Exercise directions - Pull out each line of the material below that contains the word "width". Case matters, so only matches with the same capitalization count.

Available records -
***

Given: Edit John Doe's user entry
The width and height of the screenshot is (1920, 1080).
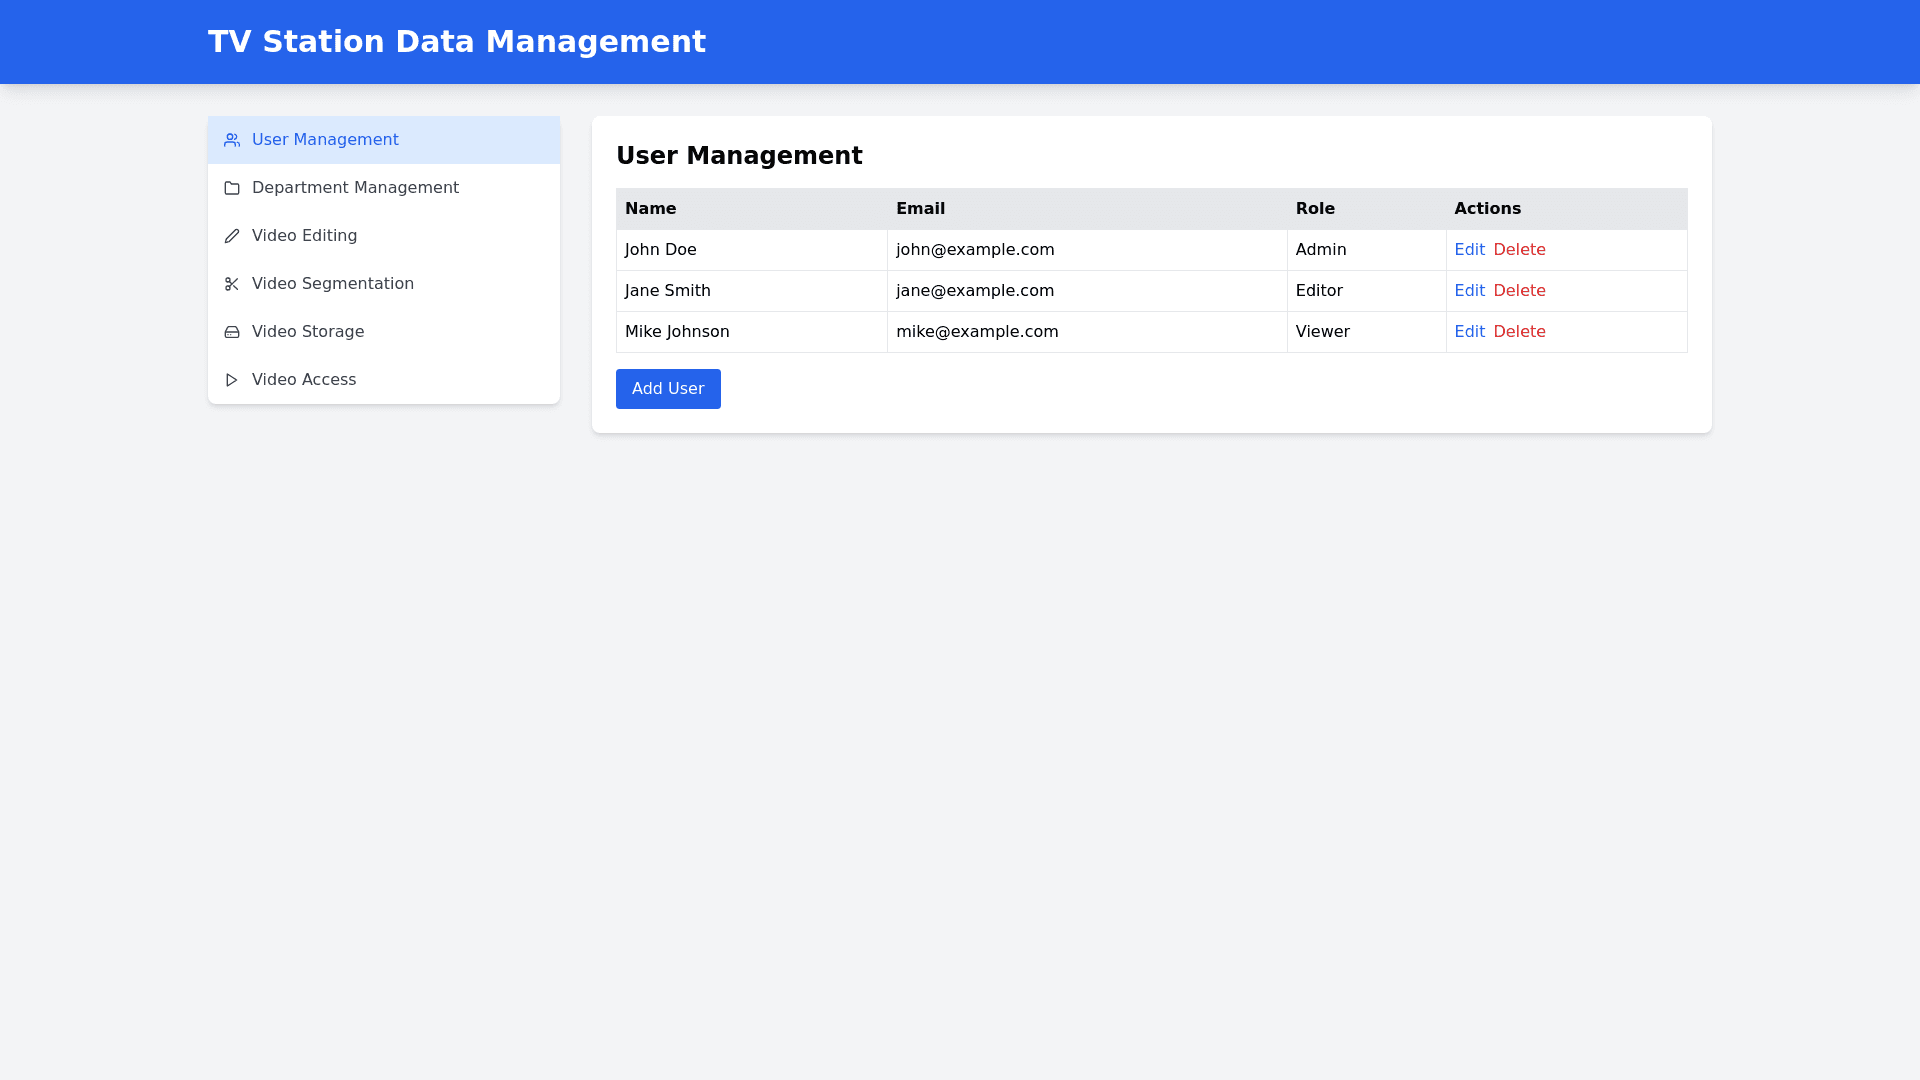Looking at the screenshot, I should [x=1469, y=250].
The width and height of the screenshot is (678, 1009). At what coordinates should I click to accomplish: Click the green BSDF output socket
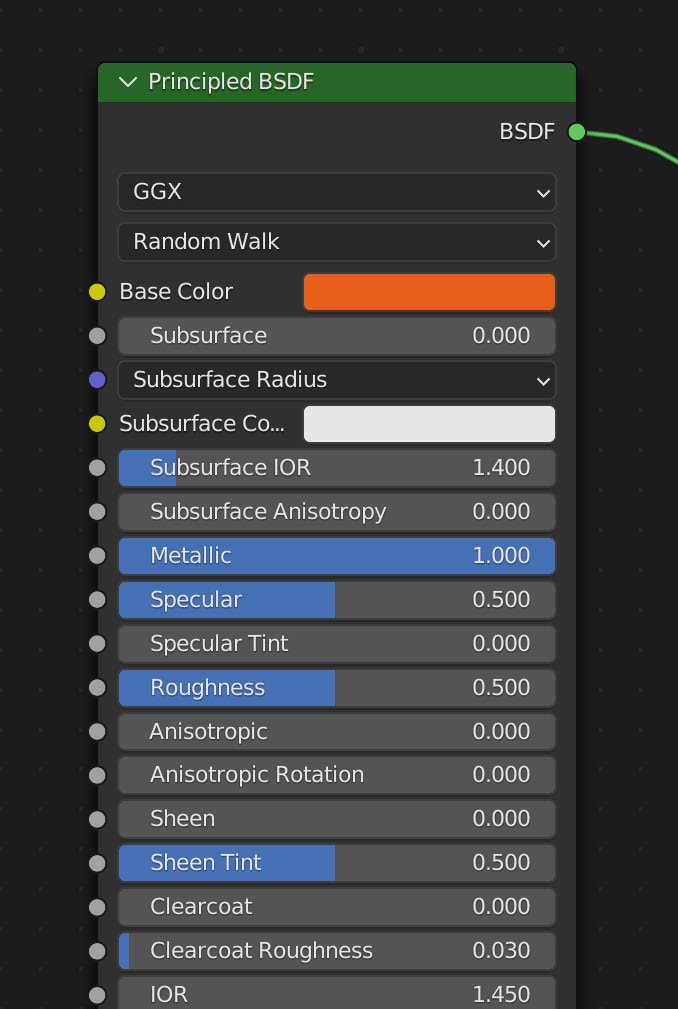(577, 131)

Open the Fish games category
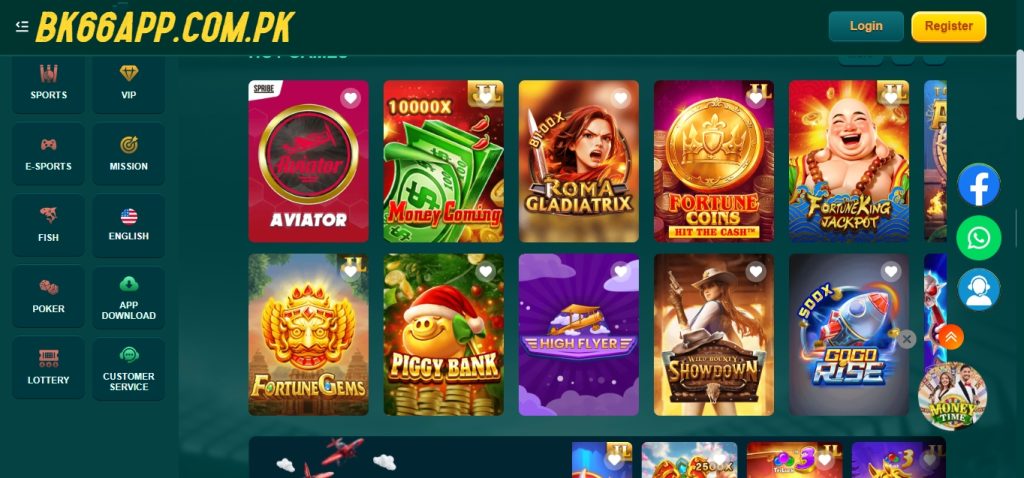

***

Task answer -
The width and height of the screenshot is (1920, 1080).
The width and height of the screenshot is (678, 1009). At what coordinates should I click to accomplish: Click the green BSDF output socket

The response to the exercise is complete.